The way to run these require you either set your PYTHONPATH variable to the outer-most pydota2 directory explicitly or you set it temporarily for the current python run (this is if running in a command shell). Alternatively, you can run this through an IDE like PyCharm which has option to include the base directory into the PYTHONPATH for you when running.

If using command shell

On Windows:

:> set PYTHONPATH=.

:> python pydota2\\pydota2\\bin\\<one of the 6 above .py files>

On Linux\MacOS:

:> PYTHONPATH=. python pydota2/pydota2/bin/<one of the 6 above .py files>

General TODOs

  1. Decide what protobuf information (and any transformations on it or inference from it) are necessary to feed as inputs into our env model for detection of hidden layers.
  2. Create a method for evaluating all possible actions each agent can take in a given state to enumerate all the transitions to new_state that can occur and thus complete our policy network.
  3. Write our valuation functon for evaluating the goodness of an action.
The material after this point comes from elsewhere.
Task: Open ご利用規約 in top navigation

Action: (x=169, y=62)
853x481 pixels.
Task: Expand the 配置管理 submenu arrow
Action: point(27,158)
The research here is what information to use as indicators of "good" and "bad" and in what combination. Pure "net_worth" or "KDA" is not sufficient IMHO as we all have seen teams win games that have 0 kills total, or teams come from behind a huge net worth deficit through ratting strategies, etc. So how to to determine the value of an action (taking into account the effort required to do action) and how far into the future to look in order to evaluate the result of the action might not be immediately visible.